Casi da un poco de vergüenza aclararlo, pero, por si
acaso, diré que lo anterior no le resta ni le añade mérito alguno, sea cual sea
éste, a la primera novela de Cela; simplemente obliga, a mi juicio, a leerla de
forma distinta. Se dirá también que ese error casi unánime de interpretación es
sólo un malentendido menor, meramente filológico; discrepo: no puede serlo algo
que atañe de forma decisiva al significado de la novela más emblemática del más
emblemático de los novelistas de posguerra. No: se trata de algo más
importante; se trata de un síntoma. Porque malentendidos y sombras similares a
los que pesan sobre la obra y la biografía de Cela pesan también sobre la
biografía y la obra de muchas figuras fundamentales de la cultura española de posguerra,
llámense Laín Entralgo o Torrente Ballester o Antonio Tovar, José Luis
Aranguren o José María Valverde o Manuel Sacristán, gente que, cada una a su
modo y desde luego como el propio Cela y como tantos otros, había contribuido
desde mucho antes de los años setenta a airear culturalmente el país y, también
a su modo, a traer la democracia, pero que durante los años de la transición y
los posteriores podía temer con razón que el reconocimiento de sus pasadas
afinidades ideológicas iba a provocar, en manos de gente que consideraba la
transición como un estafa o de indocumentados que confunden el oficio de
historiador o de periodista con el de juez, demasiados equívocos.

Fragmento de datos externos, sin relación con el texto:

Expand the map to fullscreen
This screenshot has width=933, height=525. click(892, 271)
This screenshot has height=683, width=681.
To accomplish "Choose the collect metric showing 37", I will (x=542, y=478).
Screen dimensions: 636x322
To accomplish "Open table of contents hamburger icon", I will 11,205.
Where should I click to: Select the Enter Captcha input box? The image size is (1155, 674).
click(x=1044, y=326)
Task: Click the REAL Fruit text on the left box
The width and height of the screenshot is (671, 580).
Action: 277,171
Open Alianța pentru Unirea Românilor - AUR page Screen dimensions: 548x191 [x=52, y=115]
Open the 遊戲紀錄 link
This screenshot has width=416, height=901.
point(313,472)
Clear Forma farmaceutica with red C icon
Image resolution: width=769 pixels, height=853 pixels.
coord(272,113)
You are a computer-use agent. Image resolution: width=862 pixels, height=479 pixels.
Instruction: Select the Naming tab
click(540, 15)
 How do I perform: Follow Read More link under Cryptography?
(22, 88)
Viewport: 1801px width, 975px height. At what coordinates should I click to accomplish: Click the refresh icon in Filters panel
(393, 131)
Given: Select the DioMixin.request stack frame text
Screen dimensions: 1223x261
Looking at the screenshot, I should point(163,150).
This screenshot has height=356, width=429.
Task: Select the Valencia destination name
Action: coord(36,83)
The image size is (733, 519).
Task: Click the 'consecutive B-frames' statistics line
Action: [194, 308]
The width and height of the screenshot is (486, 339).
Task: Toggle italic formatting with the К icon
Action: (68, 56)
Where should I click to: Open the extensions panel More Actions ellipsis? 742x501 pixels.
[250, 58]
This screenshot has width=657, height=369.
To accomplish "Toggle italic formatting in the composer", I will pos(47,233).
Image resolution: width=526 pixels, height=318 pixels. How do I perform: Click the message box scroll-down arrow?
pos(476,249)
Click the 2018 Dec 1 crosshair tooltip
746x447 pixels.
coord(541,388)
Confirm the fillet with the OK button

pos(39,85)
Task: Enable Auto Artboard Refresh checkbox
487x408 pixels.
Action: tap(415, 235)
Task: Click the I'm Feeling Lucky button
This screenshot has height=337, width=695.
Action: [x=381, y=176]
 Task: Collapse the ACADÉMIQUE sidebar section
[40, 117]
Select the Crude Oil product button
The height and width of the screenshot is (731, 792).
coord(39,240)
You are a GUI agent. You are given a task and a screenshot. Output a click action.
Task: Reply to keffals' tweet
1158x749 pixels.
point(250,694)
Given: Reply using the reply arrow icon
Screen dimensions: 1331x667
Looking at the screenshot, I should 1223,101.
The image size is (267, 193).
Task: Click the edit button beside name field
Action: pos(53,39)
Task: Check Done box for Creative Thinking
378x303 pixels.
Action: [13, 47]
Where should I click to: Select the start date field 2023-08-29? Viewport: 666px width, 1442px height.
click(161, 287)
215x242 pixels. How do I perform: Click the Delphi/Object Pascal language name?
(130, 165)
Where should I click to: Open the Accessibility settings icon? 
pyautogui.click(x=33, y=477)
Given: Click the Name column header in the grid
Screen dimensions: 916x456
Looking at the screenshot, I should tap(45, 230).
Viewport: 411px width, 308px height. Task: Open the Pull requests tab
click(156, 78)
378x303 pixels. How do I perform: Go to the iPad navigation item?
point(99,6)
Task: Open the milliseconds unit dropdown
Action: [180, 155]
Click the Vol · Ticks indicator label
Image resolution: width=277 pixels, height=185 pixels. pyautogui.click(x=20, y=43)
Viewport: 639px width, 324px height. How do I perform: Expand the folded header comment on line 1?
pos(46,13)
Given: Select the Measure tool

No digo que
no llevasen razón, y lo único que alguien joven e iluso y sin hipotecas ni
hijos se atreverá a reprocharles es que, a diferencia de Dionisio Ridruejo, en
vez de escamotear la realidad o de eludir mirarla de frente no entendieran del
todo la importancia que la verdad del pasado tiene para fabricar un futuro de
verdad. No seré yo quien les reproche nada: no es momento de reproches; ni
mucho menos, insisto, de juicios. Pero sí, me parece, de afrontar la verdad, la
verdad de nuestro pasado, para poder entenderlo y entendernos. Porque ahora, 27
años después de la muerte de Franco y del inicio de la transición, aquel
escamoteo -que, por supuesto, no sólo afecta a la cultura, sino a toda la
sociedad española- ya no hace sino aumentar los equívocos, y este país puede ya
permitirse el lujo de mirarse al espejo sin avergonzarse de sí mismo,
reconociéndose como el intratable pueblo de cabreros que fue y por fortuna ha
dejado de ser, pero no de seguir viviendo con una memoria falseada a cuestas.
No sólo porque el conocimiento del pasado inmediato es un deber moral, ni
porque, como dice el tópico, los países que olvidan su historia están
condenados a repetirla, sino sobre todo porque el hijo de un pasado imposible
es, indefectiblemente, un futuro imposible.